Gainers: Benefits & Uses
Gainers are beneficial for healthy mass and weight gain. They are a convenient way of increasing overall calorie intake, gaining bulk and strength.
- Rich in calories: The calorie needs may go more than 2500 per day of the health goal is to bulk up. It might be challenging to meet such high needs only through diet as it requires consuming large portions of food in every meal. Gainers are a healthy way to deliver approx. 700-1000 calories in a single-serve hence conducive to achieve health goals.
- Nutrient-Dense: Gainers are enriched with vitamins, minerals and antioxidants to boost health naturally.
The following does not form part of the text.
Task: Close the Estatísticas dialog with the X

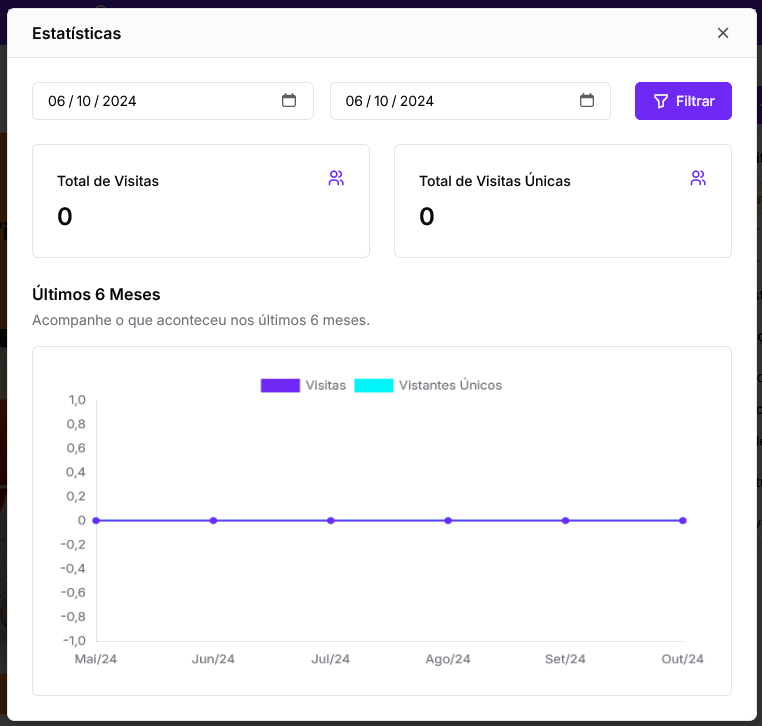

A good quality gainer like Nutrabay Gold Mega Mass Gainer will always provide healthy carbs, protein and fats sources, and not sugar or any harmful ingredients to deliver calories.
- Excellent for Recovery: Research-backed studies suggest a post-workout meal should have a carb+protein combination for complete recovery. Gainers are perfect and well-suited as a post-workout meal. Proteins present in them support fast muscle recovery while carbohydrates aid in replenishing lost glycogen stores.
- Support Digestion: People prone to frequent indigestion issues should opt for a gainer enriched with digestive enzymes. The presence of enzymes supports better digestion and absorption. Better absorption means increased nutrient supply to the muscle cells resulting in enhanced muscle gains and mass.
- Versatile to consume: Gainers are very easy to include in the diet. They can be taken either in the morning as a breakfast beverage or in-between meals as a healthy snack. Gainers are the ultimate pre or post-workout drink, provide ample energy, facilitate muscle recovery and growth.
Types of Gainers:
There are two types of Gainers: Mass Gainer and Weight Gainer. People often use them interchangeably, yet there is a noticeable difference between the two. Both are widely available in powder forms in a variety of flavours to enjoy. Having a clear understanding of both might help in making a wise selection to satisfy nutritional needs.
- Mass Gainer: They should be preferred when the fitness goal is to gain muscle mass. Mass gainers are calorie-dense and contain high carbohydrate content as compared to protein and fat. A typical mass gainer composition consists of approx. 60-65% carbs, 30-35% proteins and 4-5% fats. Also, they may contain added digestive enzyme blends, vitamins and minerals. Mass gainers are perfect for clean bulking without extra fat in the body when accompanied by a proper workout.
- Weight Gainer: Ideal for people intending to gain weight. Carbohydrates and calories are high in weight gainer compared to mass gainer, besides the protein content are less. Best weight gainer will usually have a nutrient distribution of approx. 75-85% carbs, 15-20% proteins and 4-5% fats. Weight gainer shakes are generally opted by hard gainers having light exercise schedules.
How to choose the right gainer for you?
Choosing the right gainer might be confusing at times. Here are a few quick checks which might help in determining the right product.
- If the fitness goal is to gain weight, go for a weight gainer but if one desires to gain muscle mass, choose a mass gainer.
- Identify daily protein, carbohydrate and fat requirements, and choose a gainer that fits perfectly in fulfilling the same along with a balanced diet.
- It is better to have a gainer with protein complex from sources like whey and casein. A combination of sustained and fast release proteins ensure the supply of nutrients for a prolonged period and support muscle growth.
- A gainer should contain no added sugar and must be free from all prohibited or banned substances.
How to use Gainers?
Mass gain and weight gain powders are available in various compositions and lip-smacking flavours. If a person has busy mornings and tends to skip breakfast, gainers can act as a perfect breakfast beverage with water or milk. Instead of bingeing on an unhealthy snack, one can take gainer as a healthy evening bite. One can experiment with shakes or smoothies using a gainer to enjoy a healthy dose of nutrition.